> **Instructions for the task**: Repeat exactly the lines below, from the line containing "Image resolution: width=1013" through the last line, both included. Leave out any pictures.

====== Record extracts

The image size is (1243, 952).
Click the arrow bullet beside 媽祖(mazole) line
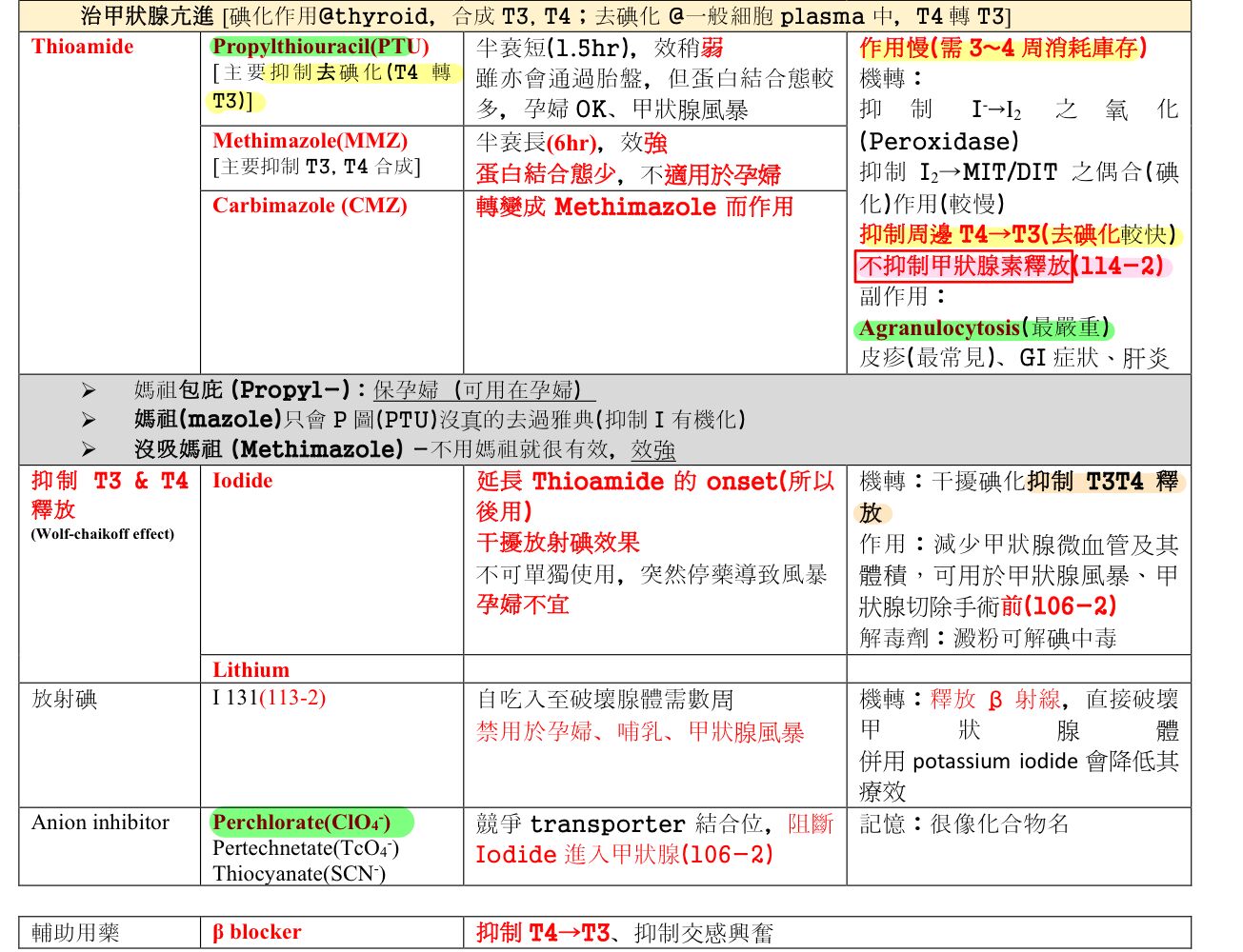click(x=89, y=420)
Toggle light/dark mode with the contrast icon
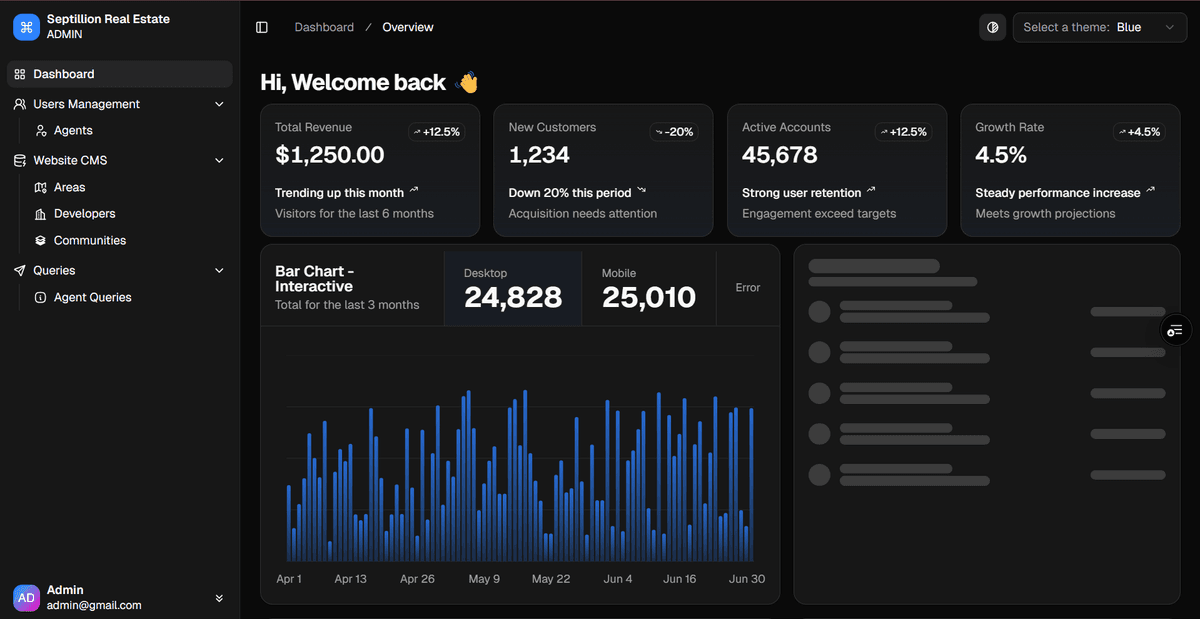Viewport: 1200px width, 619px height. [x=992, y=27]
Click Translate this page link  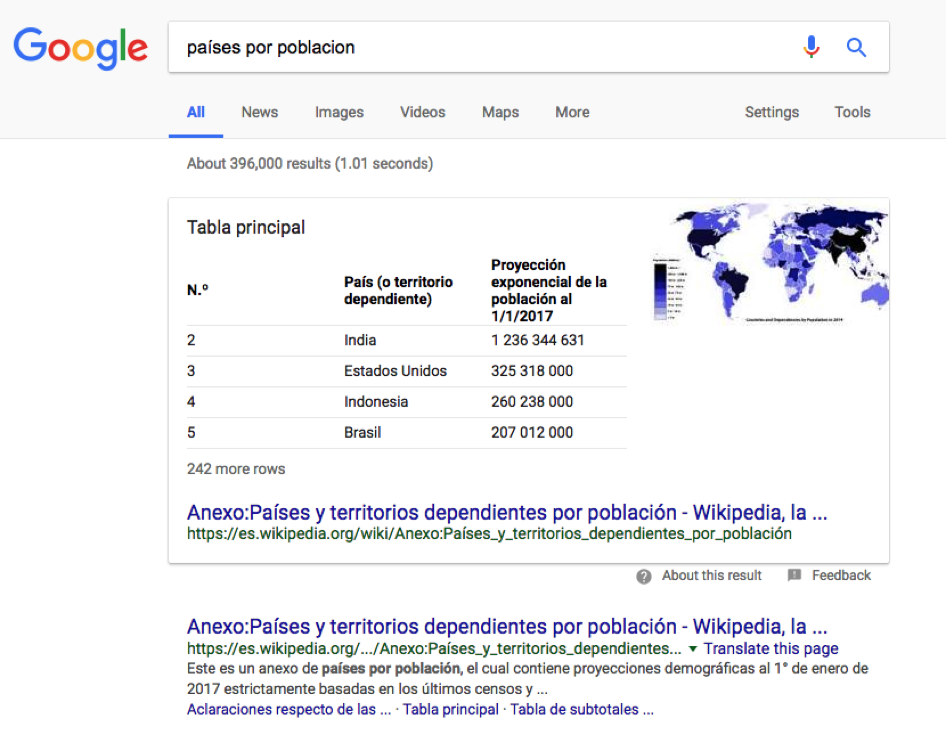(771, 649)
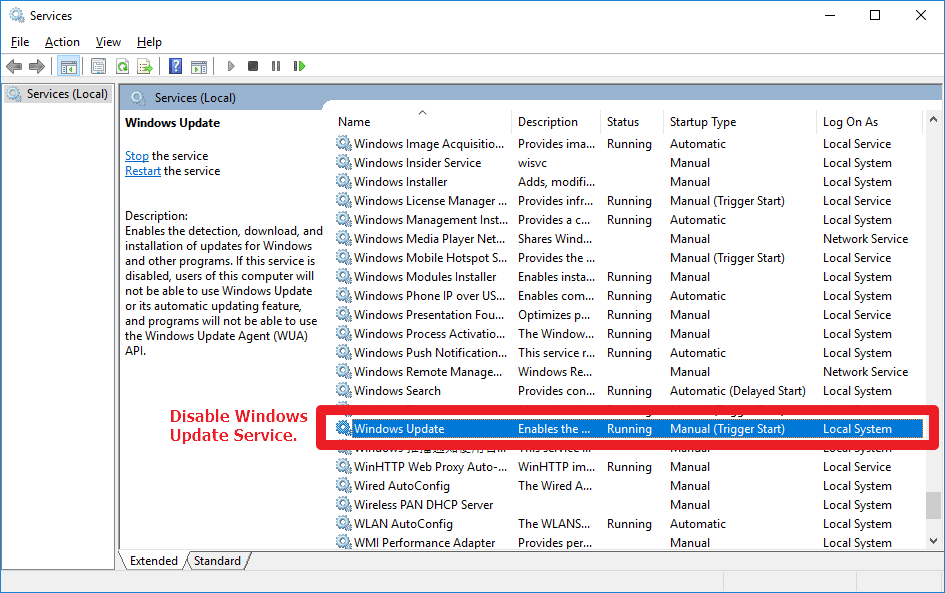The width and height of the screenshot is (945, 593).
Task: Click the Back arrow in toolbar
Action: [14, 67]
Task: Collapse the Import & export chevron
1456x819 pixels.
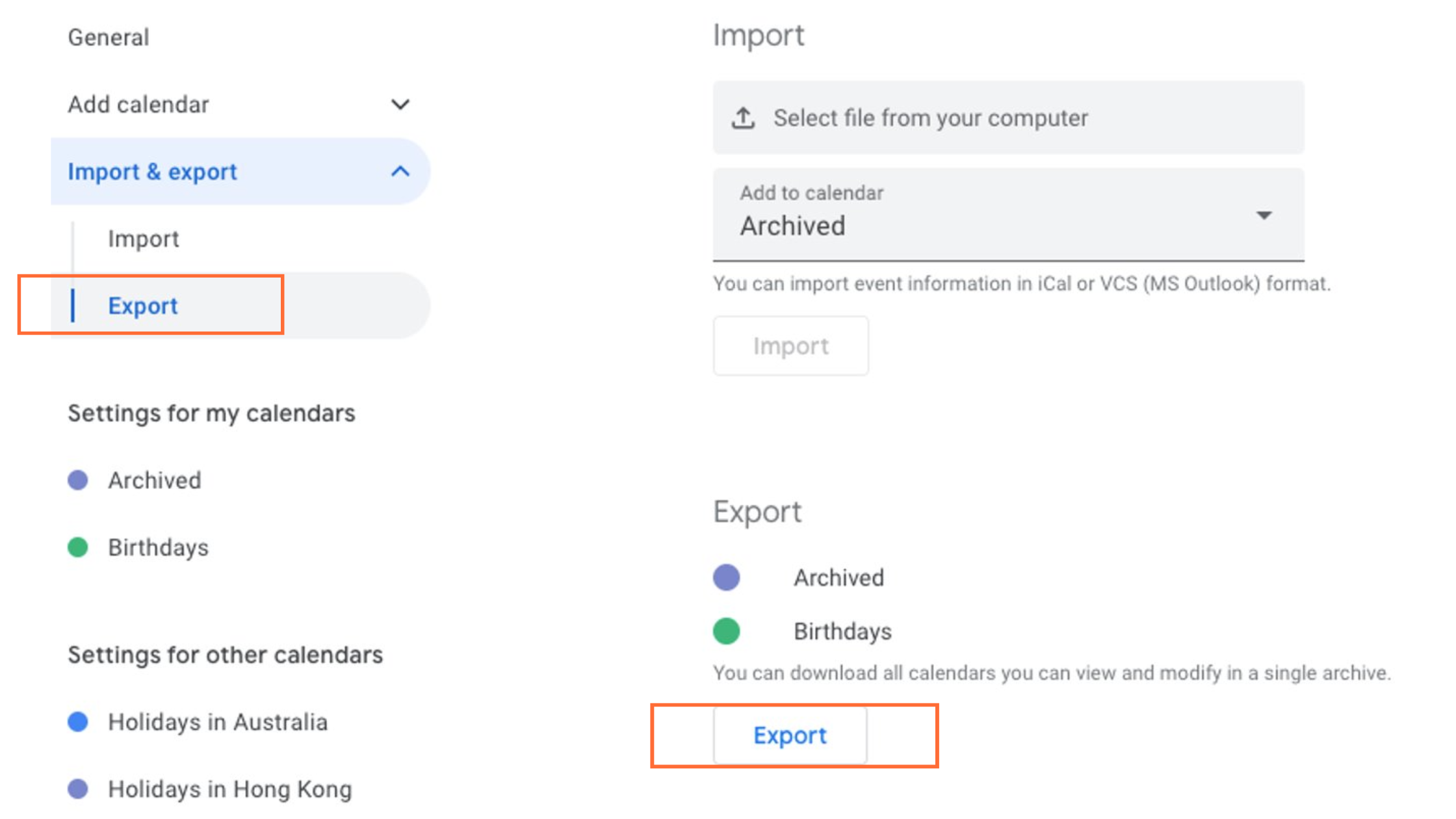Action: click(400, 172)
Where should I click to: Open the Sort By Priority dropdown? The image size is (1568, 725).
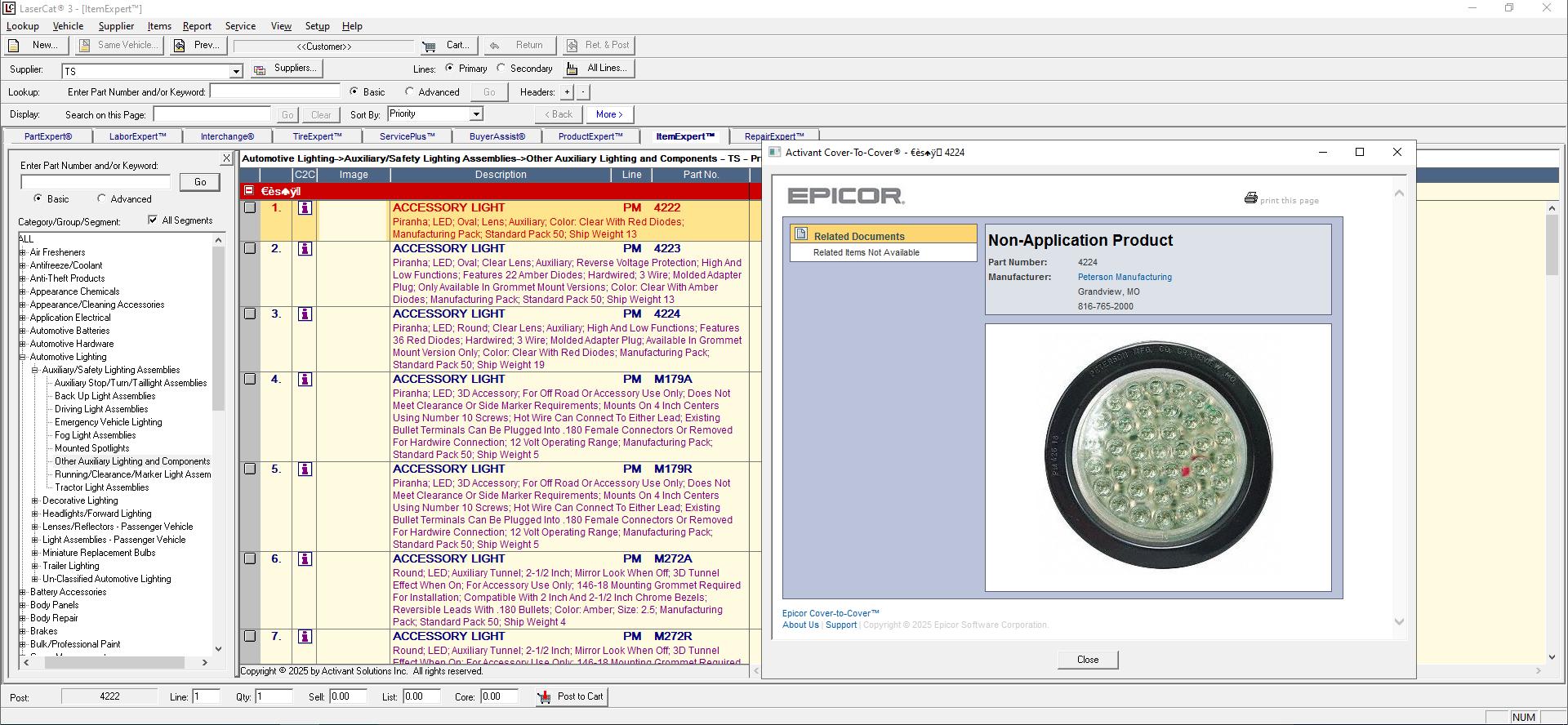476,114
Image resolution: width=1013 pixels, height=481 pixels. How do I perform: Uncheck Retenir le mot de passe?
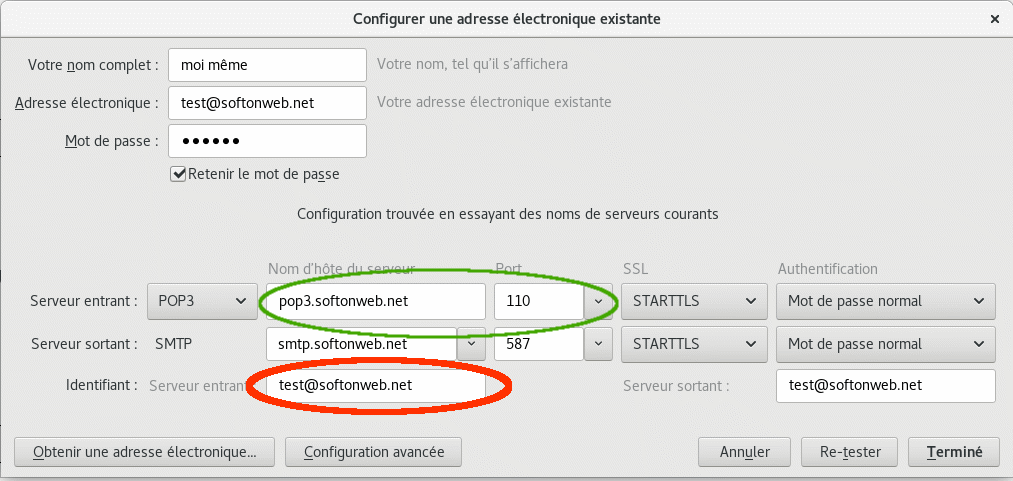pyautogui.click(x=179, y=174)
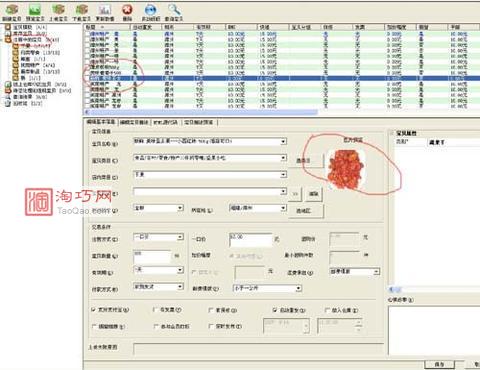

============

> **Response**:
Image resolution: width=1013 pixels, height=481 pixels. How do I perform: Uncheck Retenir le mot de passe?
pyautogui.click(x=179, y=174)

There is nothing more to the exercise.